Evaluate the Medical-Vocational Guidelines

  • Fund a third-party evaluation of the efficacy and performance of the medical-vocational guidelines.
  • Examine whether and to what extent additional factors (other than age, education and work experience), such as functioning in the workplace, should be incorporated into this step of the determination process.
  • Complete the evaluation by 2020 at the latest. Then, SSA should propose adjustments to this stage of the eligibility process and issue proposed regulations, as necessary, without delay.

Implement reforms to improve SSA program integrity and program operations, including: 

  • Enact several provisions to increase criminal and civil penalties, and require collection of proven fraudulent payments.
  • Expand Cooperative Disability Investigation units to additional states.
  • Test the establishment of a corps of medical and vocational consultants to provide assistance at all levels of the eligibility determination process.
  • Establish pilots to improve the process of obtaining complete evidence for the record at the initial (DDS) level.
  • Send administrative law judge (ALJ) hearing notices at least 75 days before the scheduled hearing date, and strongly encourage claimants to submit all relevant evidence at least five days before the hearing.
  • Provide additional funding for and authorize the Appeals Council to proactively conduct post-effectuation reviews of decisions from ALJs with unusually high or low approval rates so that backlog is not increased.
  • Provide funding for the Appeals Council to conduct additional quality reviews, which are already authorized by law, without increasing the backlog.
  • Clarify existing policy and provide additional training to DDS examiners on the Medical Improvement Review Standards and its exceptions.
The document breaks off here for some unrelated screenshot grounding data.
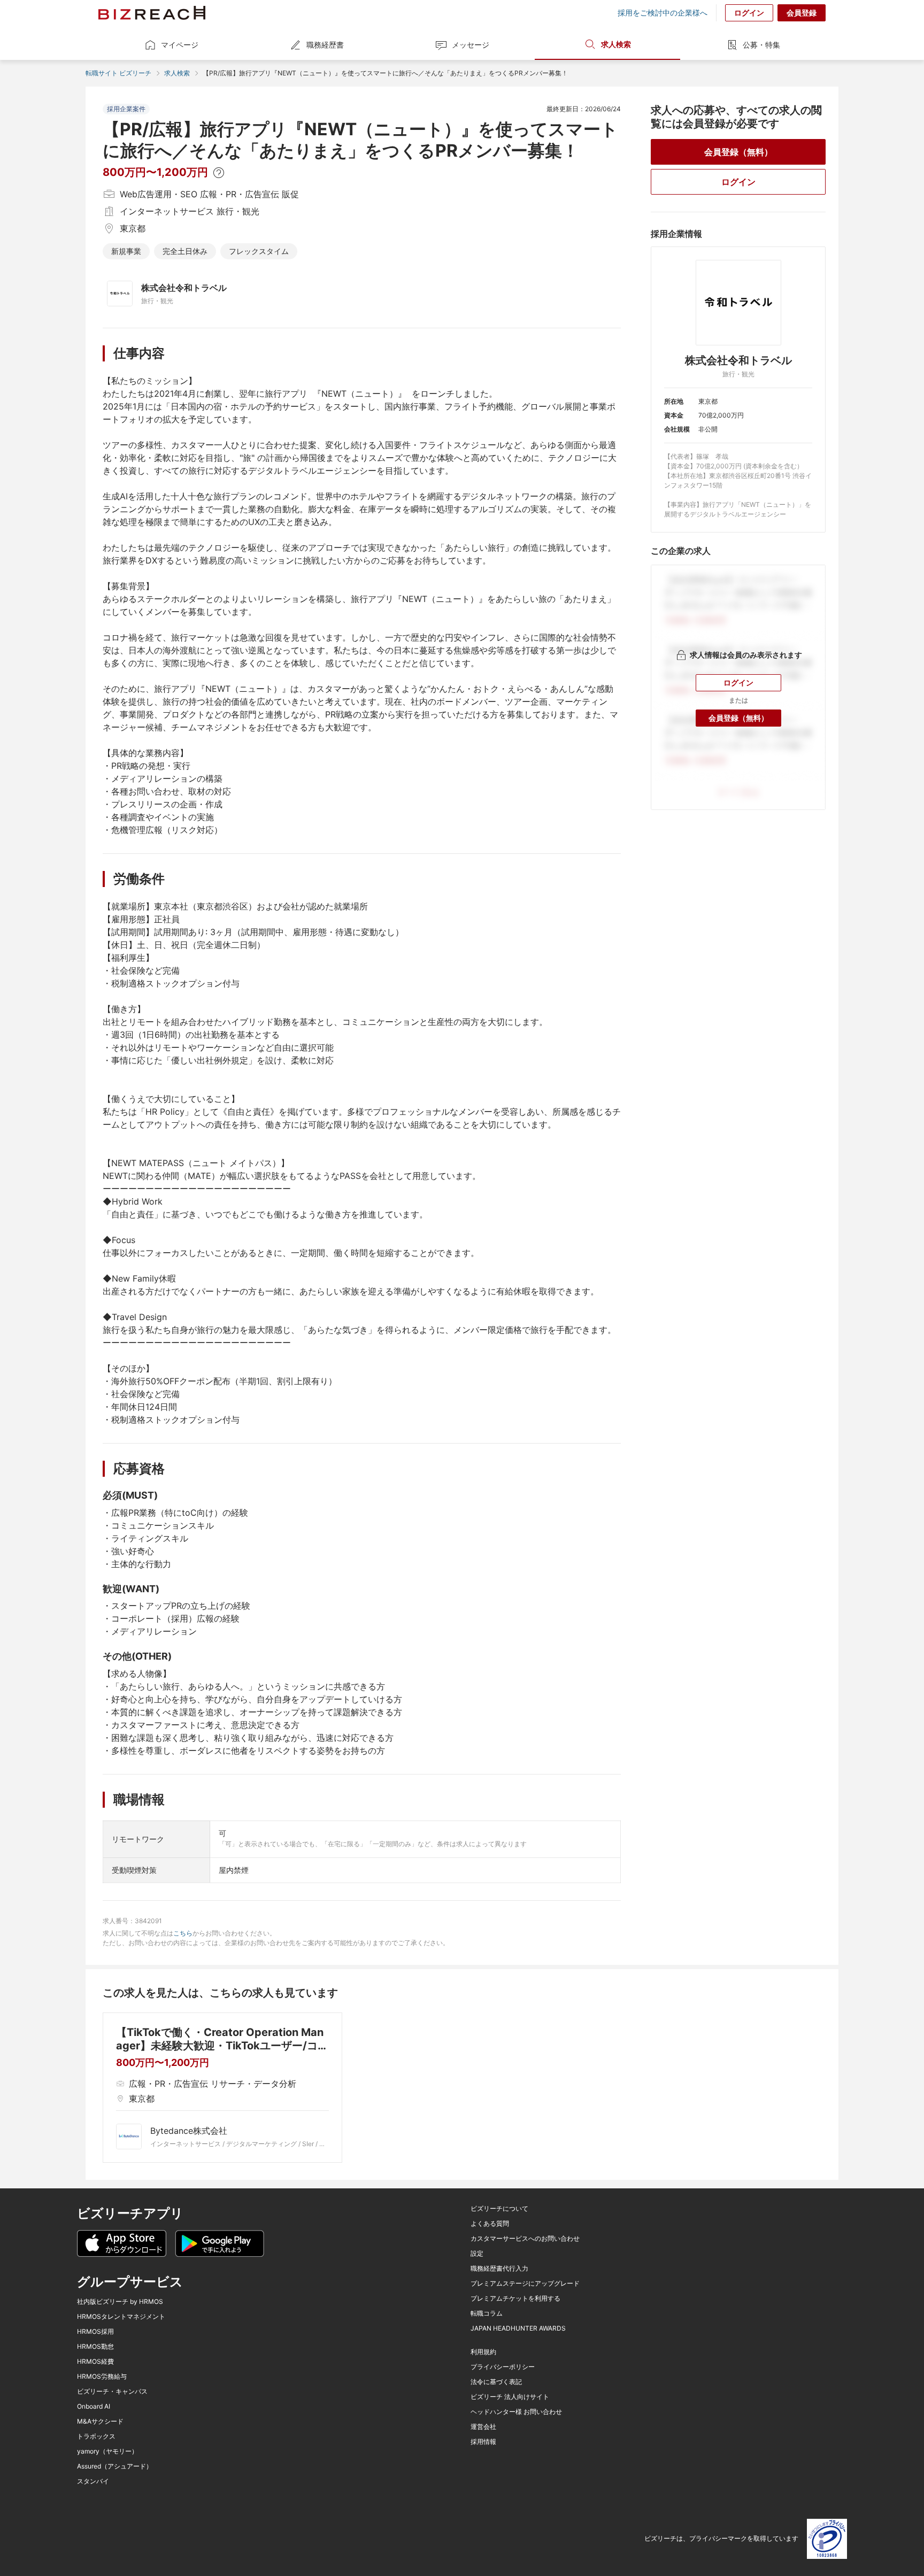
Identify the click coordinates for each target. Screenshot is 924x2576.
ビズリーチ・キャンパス (112, 2391)
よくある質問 (490, 2223)
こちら (182, 1933)
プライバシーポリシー (503, 2367)
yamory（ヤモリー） (107, 2451)
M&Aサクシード (100, 2421)
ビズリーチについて (499, 2208)
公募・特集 (761, 44)
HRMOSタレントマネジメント (121, 2316)
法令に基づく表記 (496, 2382)
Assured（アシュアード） (114, 2466)
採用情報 (483, 2442)
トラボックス (96, 2436)
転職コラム (487, 2313)
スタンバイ (93, 2481)
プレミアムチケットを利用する (515, 2298)
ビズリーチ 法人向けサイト (510, 2397)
These recommendations deserve serious consideration as Congress works to enact reforms to the SSDI program to accompany efforts to avoid the projected 2016 trust fund depletion. CRFB’s McCrery-Pomeroy SSDI Solutions Initiative is also working on identifying a menu of options for improvements to the program. Among these include 12 sets of proposals discussed at this month’s SSDI Solutions Conference covering early intervention and work support, structural reforms, determination and adjudication reform, and interaction with other programs.

Congress will certainly have many options at their disposal to find solutions to this critical issue, and we hope they work together to enact the best of these options into law.